Gegen eine Anwendung des § 15 Abs. 3 TMG spricht, dass die Retargeting-Maßnahmen erfolgen, ohne dass der am Werbenetzwerk teilnehmende Webseitenbetreiber Einfluss auf die erfolgende Datenverarbeitung hat. Da er nur die Inhalte Dritter in die Webseite integriert, könnte eine datenschutzrechtliche Verantwortlichkeit ausscheiden. Dem steht aber entgegen, dass der Webseitenbetreiber erst die Möglichkeit für das Retargeting schafft und die Datenverarbeitung auslöst.
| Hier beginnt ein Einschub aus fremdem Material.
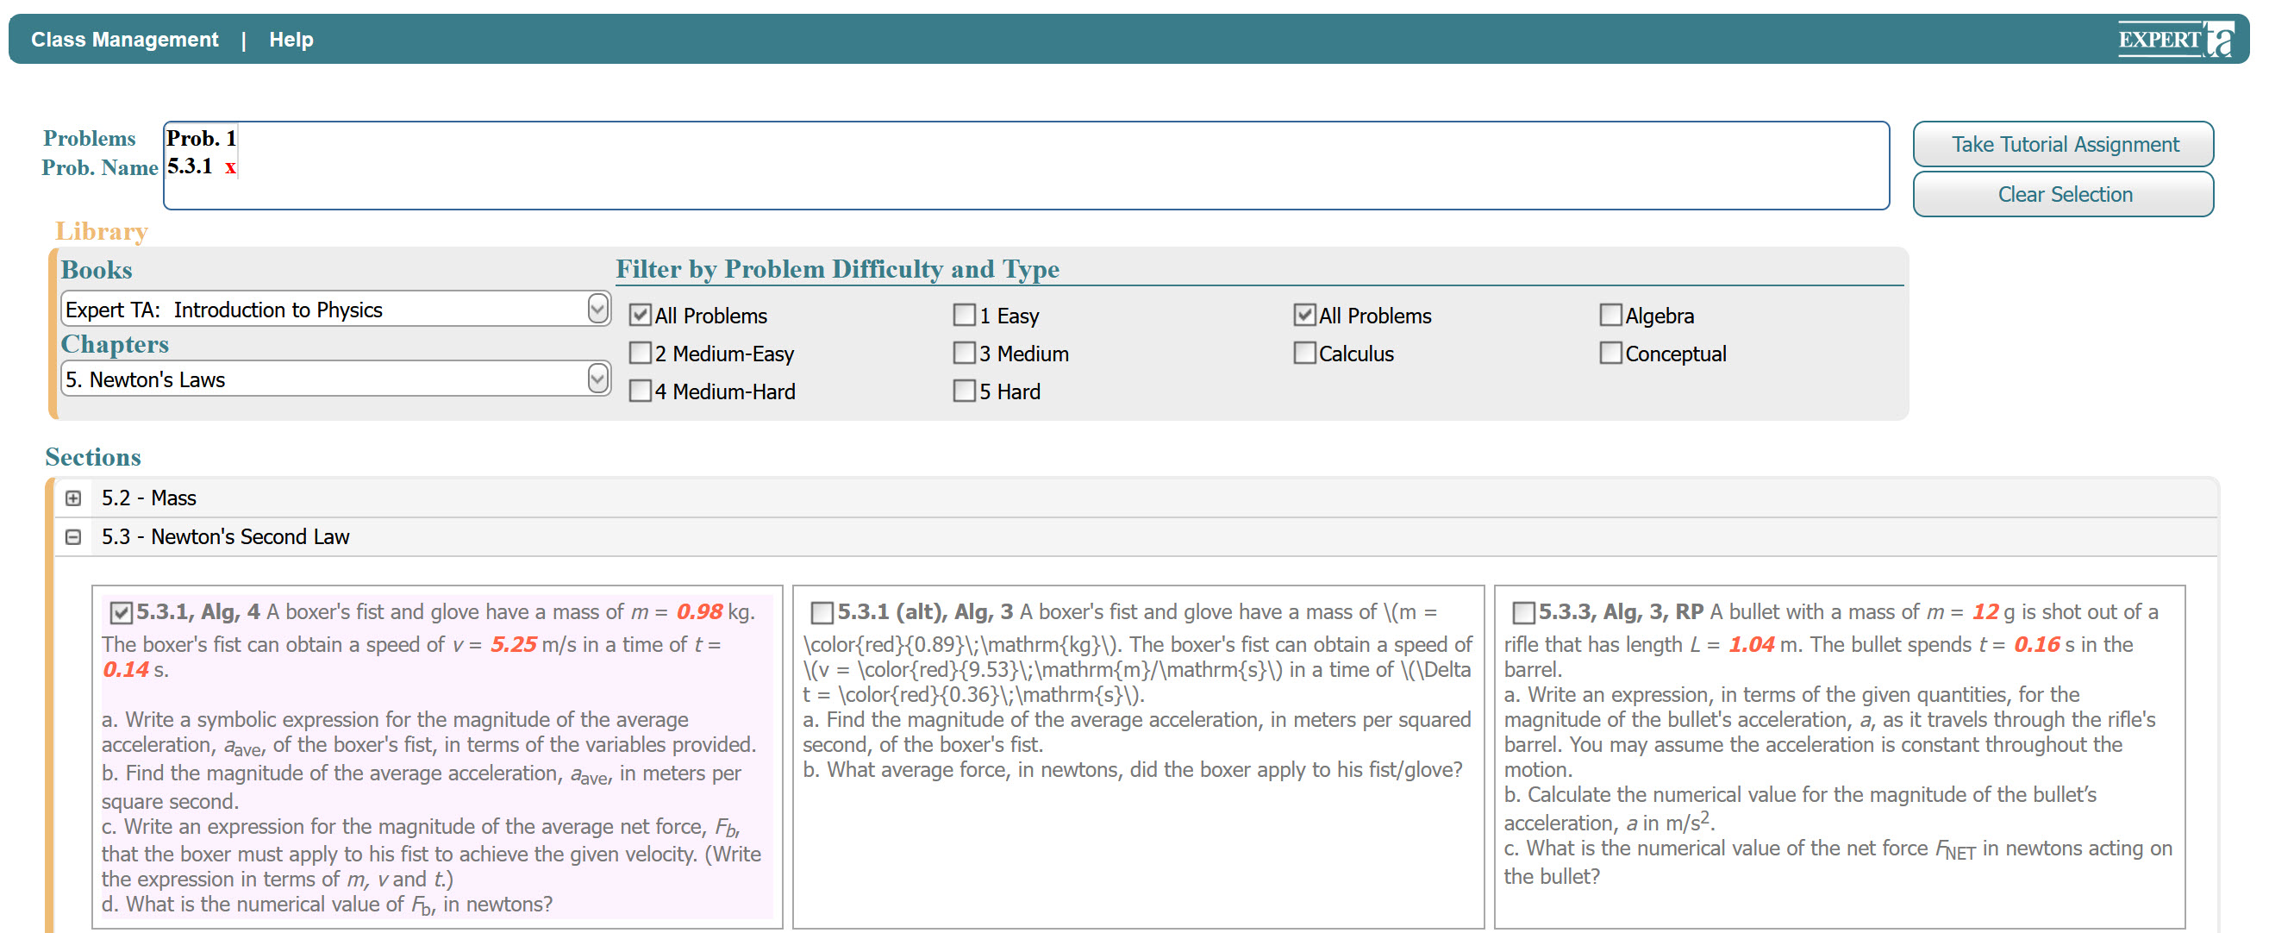Select problem 5.3.3 bullet checkbox

pyautogui.click(x=1523, y=611)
Da das Retargeting außerdem geräteübergreifend erfolgt, soll § 15 Abs. 3 TMG schon deshalb nicht in Frage kommen, weil dieser nur dem jeweiligen Dienstanbieter gestattet Nutzerprofile durch die Verwendung von Pseudonymen anzulegen, sofern dieser nicht widerspricht und dieses Recht nicht auch Dritten – den Betreibern der Retargeting-Maßnahmen – einräumt.
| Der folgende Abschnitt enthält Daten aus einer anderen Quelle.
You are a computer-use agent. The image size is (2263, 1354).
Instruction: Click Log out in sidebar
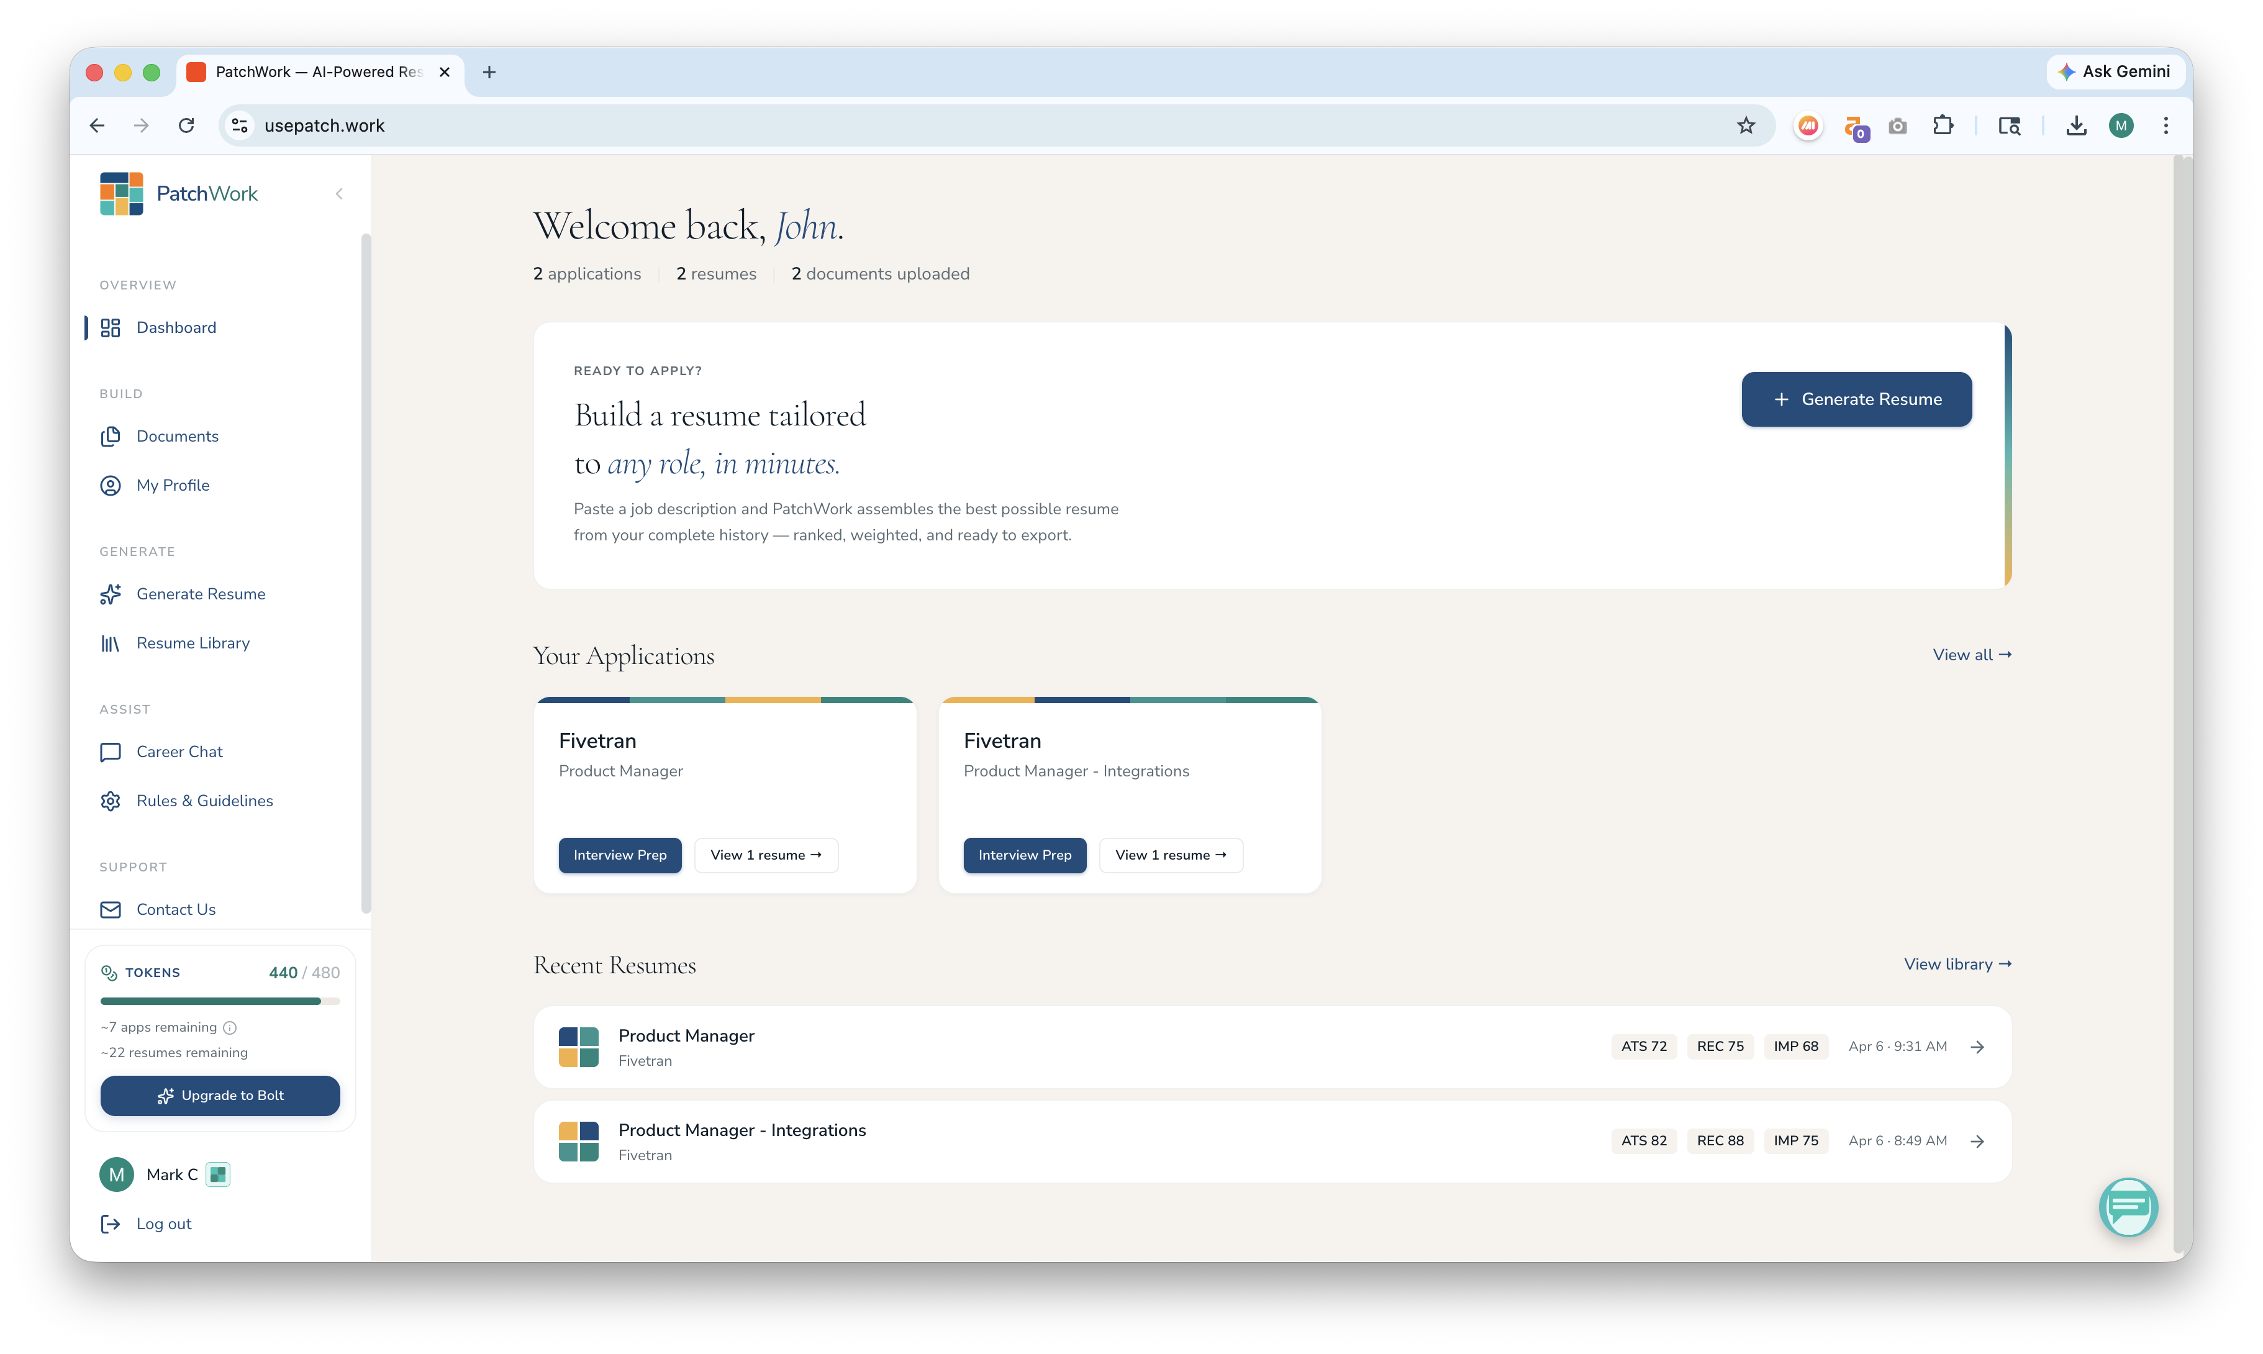pos(163,1224)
Welche Interessen überwiegen?

Da sich das geräteübergreifende Tracking außerhalb des Anwendungsbereichs von § 15 Abs. 3 TMG befindet, spricht viel dafür, dass sich jedenfalls auf diese Vorschrift eine einwilligungslose Retargeting-Maßnahme nicht stützen lässt. Es verbleibt dann nur noch die Generalklausel des Art. 6 Abs. 1 lit. f DSGVO. Danach muss bei einer datenschutzrelevanten Maßnahme, die ohne die Einwilligung des Betroffenen durchgeführt werden soll, stets eine Abwägung durchgeführt werden, im Rahmen derer die Interessen des Betroffenen gegen die Interessen des Werbetreibenden gestellt werden. Überwiegen die Interessen des Werbetreibenden, dann ist die Maßnahme zulässig.

Rettung Cookie-Banner?

Sofern eine Einwilligung als nötig erachtet wird, wäre zu klären, ob diese ausdrücklich erfolgen muss oder ob das Schalten eines Cookie-Werbebanners, wie er schon jetzt häufig verwendet wird, ausreicht. Dabei wird dem Nutzer der Internetseite ein Banner angezeigt, dass auf die Verwendung von Trackingmechanismen hinweist und deutlich macht, dass dem durch die weitere Verwendung der Website zugestimmt wird. Allerdings werden beim Retargeting die Tracking-Mechanismen schon durch den Besuch der Webseite ausgelöst. Eine Einwilligung wäre aber noch vor der Nutzung der Webseite einzuholen. Technisch könnet dies so umgesetzt werden, dass ein Banner geschaltet wird, auf dem der Nutzer ausdrücklich durch Betätigung eines Zustimmungsfeldes in die Vornahme von Retracking-Mechanismen einwilligt, bevor diese in Gang gesetzt werden.

Fazit

Letztlich wird die Frage, ob und gegebenenfalls wie Retageting-Manahmen datenschutz-konform umzusetzen sind, von Gerichten zu klären sein. Der Umstand, dass es Retargeting ermöglicht, Nutzer geräteübergreifend wiederzuerkennen und Profile zu bilden, machen solche Maßnahmen in datenschutzrechtlicher Hinsicht besonders sensibel. Ob damit aber gleich ein Verbot ins Haus steht, ist zu bezweifeln, denn auf der anderen Seite stehen hier die Interessen eines jedenfalls per se nicht unzulässigem Geschäftsmodell der Werbewirtschaft. Die Rechtsprechung der Vergangenheit zu anderen Fragen, in denen eine solche Abwägung vorzunehmen und ein Interessenkonflikt aufzulösen war, hat gezeigt, dass sich Lösungen finden lassen, die beiden Seiten gerecht werden.

 

Lösung: Echter Cookie-Banner

Wir haben am Ende dieses Artikels (Besteht für unsere Webseite eine Cookie-Hinweis Pflicht?) beschrieben, wie das Problem der Einwilligung mit einem "echten" Cookie-Banner gelöst werden kann. Im Unterschied zu den herkömmlichen Cookie-Bannern setzt sich das jeweilige Cookie erst dann auf dem Endgerät des Nutzers, wenn der Nutzer den Hinweis mit einem Opt-In bestätigt. Hiermit wäre für die Retargeting-Maßnahmen dann eine informierte Einwilligung des Nutzers technisch möglich.